Here are some tips and ideas on getting dynamic web sites indexed by the search engines.
1) Watch out for spider traps. Many dynamic web sites have multiple ways to access the exact same data. Also it is very easy to build infinite loops where the spiders get lost and give up. The search engines don’t ban you or anything because of this. Often that this just makes it so your best pages never get indexed. Monitor the spider activity using your analytics software or by looking at your log files. Also use tools such as Yahoo site explorer to see what is (and isn’t) indexed.
One way to fix this (or ensure you don’t have problems with this) is to use 301 redirects. Use your server to keep the spiders on the right path. Also use the robots.txt file to keep the spiders out of troubled areas. There was one example given where they blocked the spider from problem areas and within days their other ranking improved.
2) Watch out for form based navigation. This is where you select an option in a dropdown and must click a button to get there. Bots don’t submit forms and would never find your content if you use a form as your main type of navigation.
3) URL parameters are ok. For years it was thought that the spiders simply stopped at the “?” in a URL. That is where the parameters start. This is not true. Now days there is so much dynamic content that the spiders are smart enough to figure out most parameter strings. But this holds only to a point. Really long URLs will not be crawled (more than 200 characters). Never go over 10 variables in your url string! So keep them as short as possible. Also make sure you are not passing session ids or user variables in the url strings. These show up as different pages to the search engines and will give you duplicate content problems.

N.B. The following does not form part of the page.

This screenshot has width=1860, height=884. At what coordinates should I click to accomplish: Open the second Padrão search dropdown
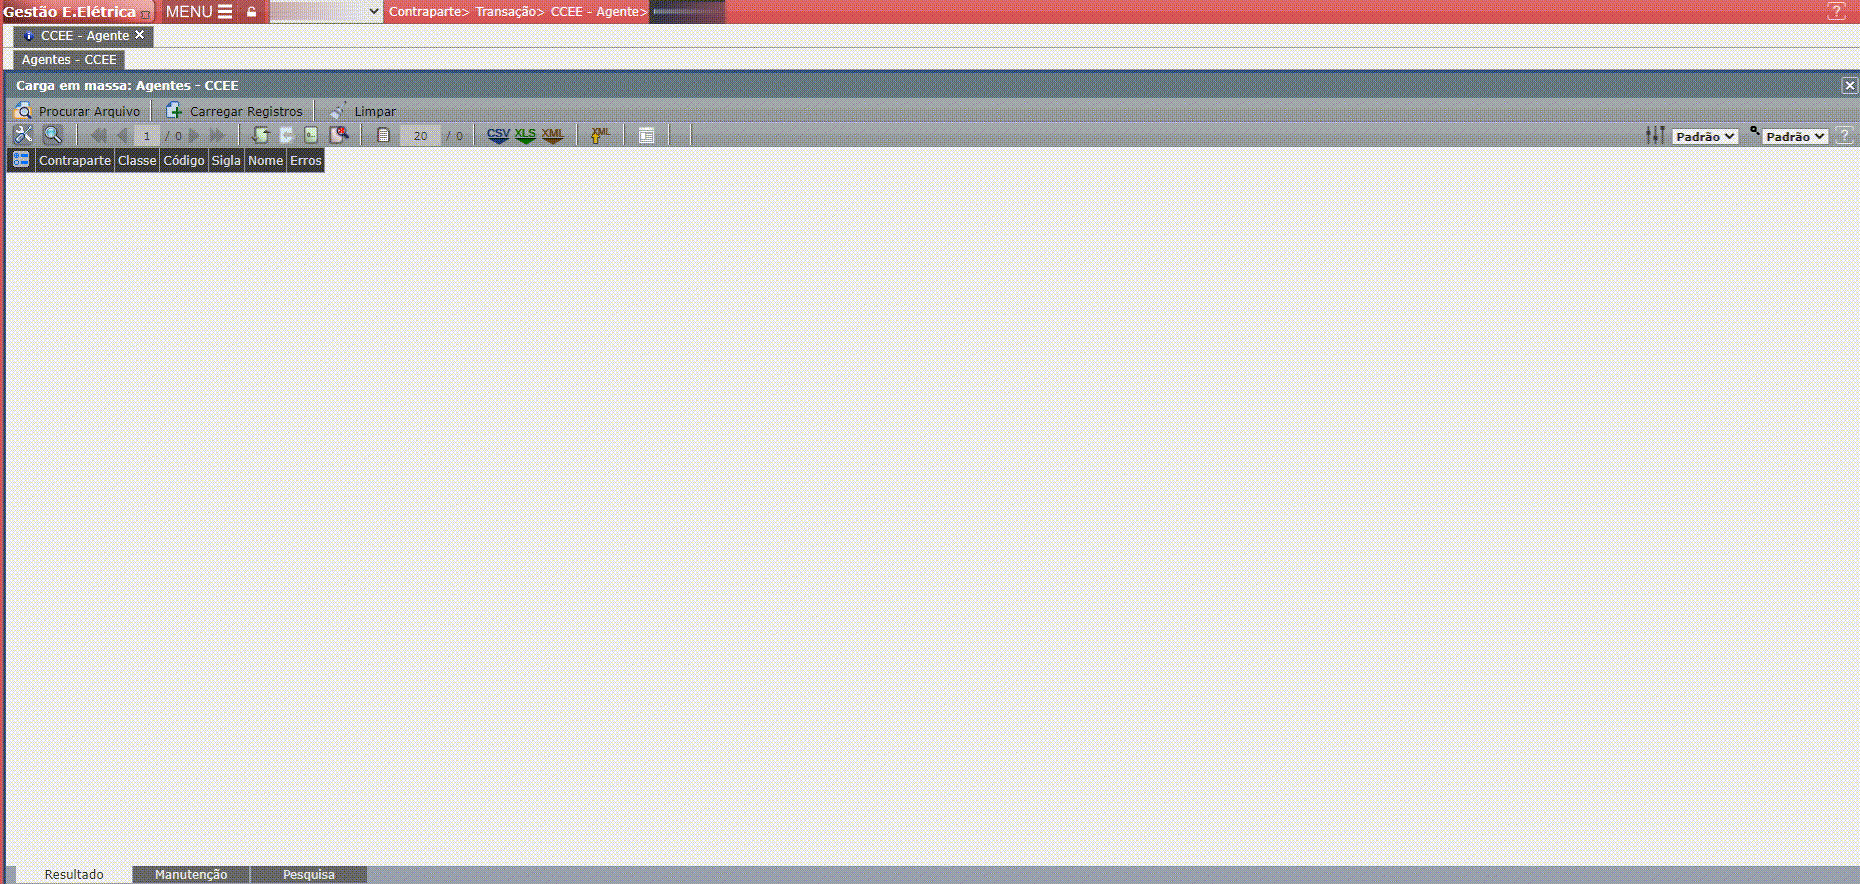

One interesting idea is to use a one parameter URL schema. This is where you basically use mod-rewrites to map one simple url parameter to get to a much longer url string. This masks your complicated urls with simple ones. I love this idea.
4) Remove the junk. Often dynamically generated pages have much more “junk” code in them than hand coded pages. Javascript, comments in the code, bloated CSS and even bad HTML. Make sure the outputed source code of your pages is clean and optimized.
5) Make sure your pages are optimized. Dynamic pages can be some of the easiest and most difficult to optimize for the search engines. Make sure each “page” on your site has a unique title tag and meta tags. This is a problem we are currently fixing on the WVR website. Also make sure you have good headlines, alt tags, and cross linking on your pages. If you do it correctly, you can easily improve thousands of pages (or millions in our case) with a few simple lines of code with page variables inserted.
6) One tip from Laura Thieme was to watch the results in MSN after you make site changes. She says that MSN will pick up the changes first and often Google will rank the pages very similarly after that.
7) Use a “test” spider to find problems. There is a great spider you can get and run against your site that will find problems. Check out the Xenu spider to do this.
And last and most important is to use xml datafeeds. All the major search engines will accept data feeds where you can tell the spider what pages you want them to crawl. Make sure you are maintaining your sitemap files. Also both the google and yahoo systems will tell you if you have errors in your sitemap file and when your site was last crawled.